:: SOURCE TEXT ::

>
> Mark Bennett:
>
> > Absolutely. Musical archeology is very rewarding. I snatch up every new
> > Mosaic release at the earliest opportunity
>
> Mosaic the Jazz box set reissue company? That must be a very expensive
> habit!
>
.> It adds up. But what the hell, you can't take it with you.
>
> But since you like improvised music, then there is no excuse for assuming
> there is nothing new under the sun. What about the last ten years of
> improvised music coming out of the Berlin-Tokyo-Vienna-London matrix? Axel
> Doerner? Andrea Neumann? Mark Wastell? Polwechsel? Toshimaru Nakamura?
>
> When this stuff first hit the scene ten to twelve years ago, I think some
> critics and enthusiasts overstated things in terms of it being a reaction
> *against* free jazz-based forms of improv. After all, Doerner also plays in
> a group that plays exclusively Thelonious Monk repetoire, and Christof
> Kurzmann of Polwechsel stated in an interview that he still seems himself as
> being in a continuity with the tradition of Jazz, however oblique.

:::
:: ENTRIES SUPPLIED ::

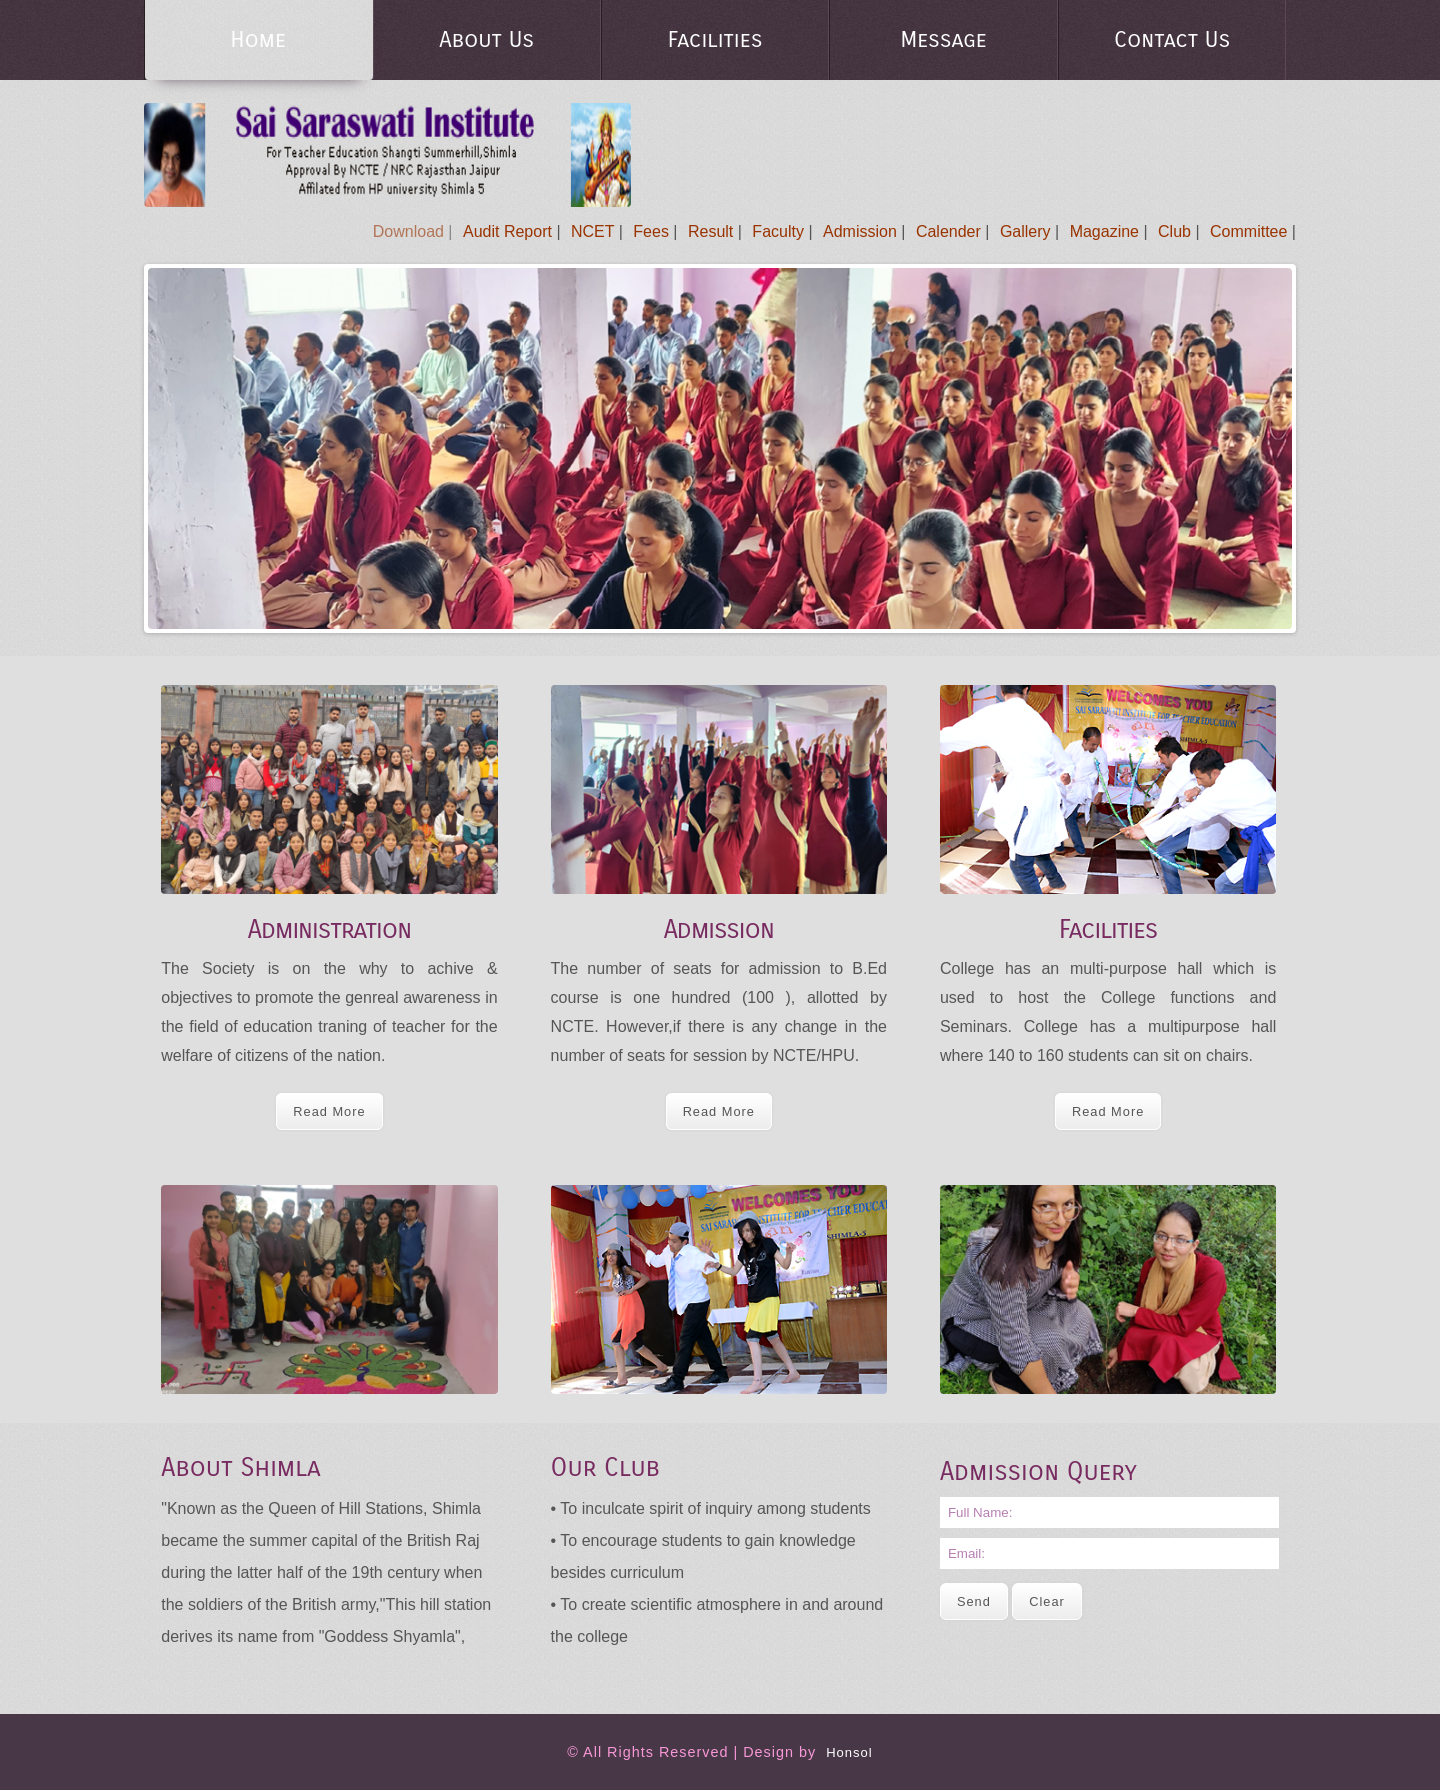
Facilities (715, 39)
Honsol (849, 1752)
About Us (486, 39)
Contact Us (1172, 39)
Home (258, 39)
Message (943, 39)
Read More (329, 1111)
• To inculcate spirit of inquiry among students (711, 1508)
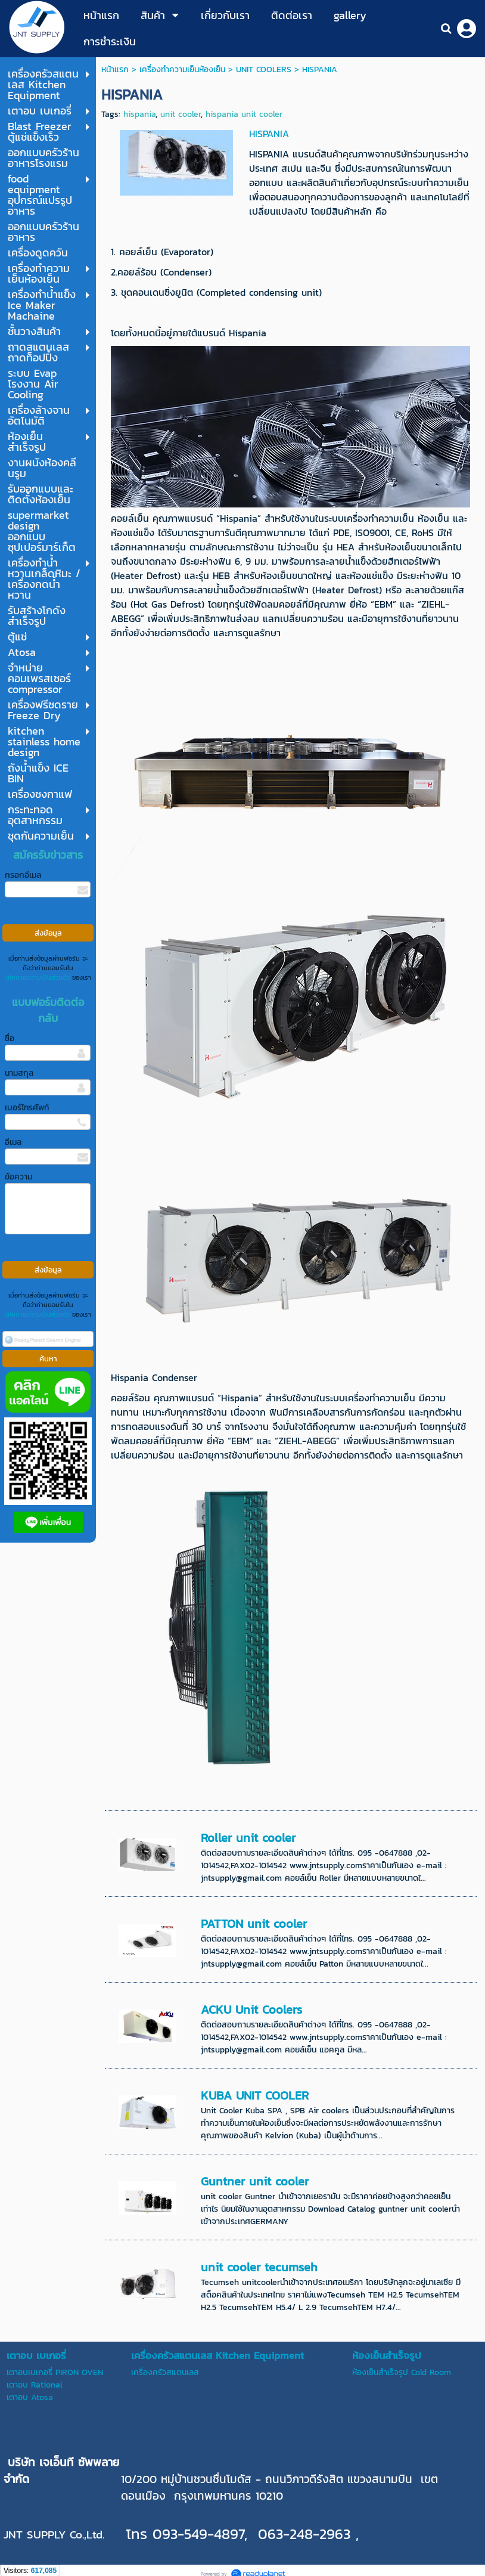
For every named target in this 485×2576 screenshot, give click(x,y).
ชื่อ (9, 1038)
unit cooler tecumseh (259, 2267)
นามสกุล (19, 1073)
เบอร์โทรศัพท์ (27, 1107)
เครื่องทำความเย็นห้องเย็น (182, 69)
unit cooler (180, 114)
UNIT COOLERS (263, 69)
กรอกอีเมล (23, 875)
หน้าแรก (115, 69)
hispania (139, 114)
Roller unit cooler (248, 1838)
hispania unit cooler (244, 114)
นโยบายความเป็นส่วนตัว (37, 977)
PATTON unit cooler (254, 1924)
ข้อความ (18, 1177)
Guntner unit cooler (255, 2181)
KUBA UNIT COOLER (255, 2095)
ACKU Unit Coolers (251, 2009)
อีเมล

:::

- WORK TO DO -
1. Please rewrite the listing above as a numbered list covering all of its lines, with blank lines dropped and the pictures left out.
2. Extend the exchange about improvised music past its final sentence.

- RESULTS -
1.
1. Facilities (715, 39)
2. Honsol (849, 1752)
3. About Us (486, 39)
4. Contact Us (1172, 39)
5. Home (258, 39)
6. Message (943, 39)
7. Read More (329, 1111)
8. • To inculcate spirit of inquiry among students (711, 1508)
9. For every named target in this 485×2576 screenshot, give click(x,y).
10. ชื่อ (9, 1038)
11. unit cooler tecumseh (259, 2267)
12. นามสกุล (19, 1073)
13. เบอร์โทรศัพท์ (27, 1107)
14. เครื่องทำความเย็นห้องเย็น (182, 69)
15. unit cooler (180, 114)
16. UNIT COOLERS (263, 69)
17. กรอกอีเมล (23, 875)
18. หน้าแรก (115, 69)
19. hispania (139, 114)
20. Roller unit cooler (248, 1838)
21. hispania unit cooler (244, 114)
22. นโยบายความเป็นส่วนตัว (37, 977)
23. PATTON unit cooler (254, 1924)
24. ข้อความ (18, 1177)
25. Guntner unit cooler (255, 2181)
26. KUBA UNIT COOLER (255, 2095)
27. ACKU Unit Coolers (251, 2009)
28. อีเมล

2.
>
> Nonetheless, what made these people interesting was being the first free
> improvisers to also have points of reference entirely outside of the Jazz or
> first generation free improv lineage. Things like the New York School, or
> Helmut Lachenmann, Cornelius Cardew, etc.
>
> > Don't care much for what I've heard of this, which I'll admit isn't all
> that much. The Japanese stuff makes my skin crawl. I prefer Ayler,
> Brotzmann, Charles Gayle, David Ware, even Derek Bailey. That's about my
> limit.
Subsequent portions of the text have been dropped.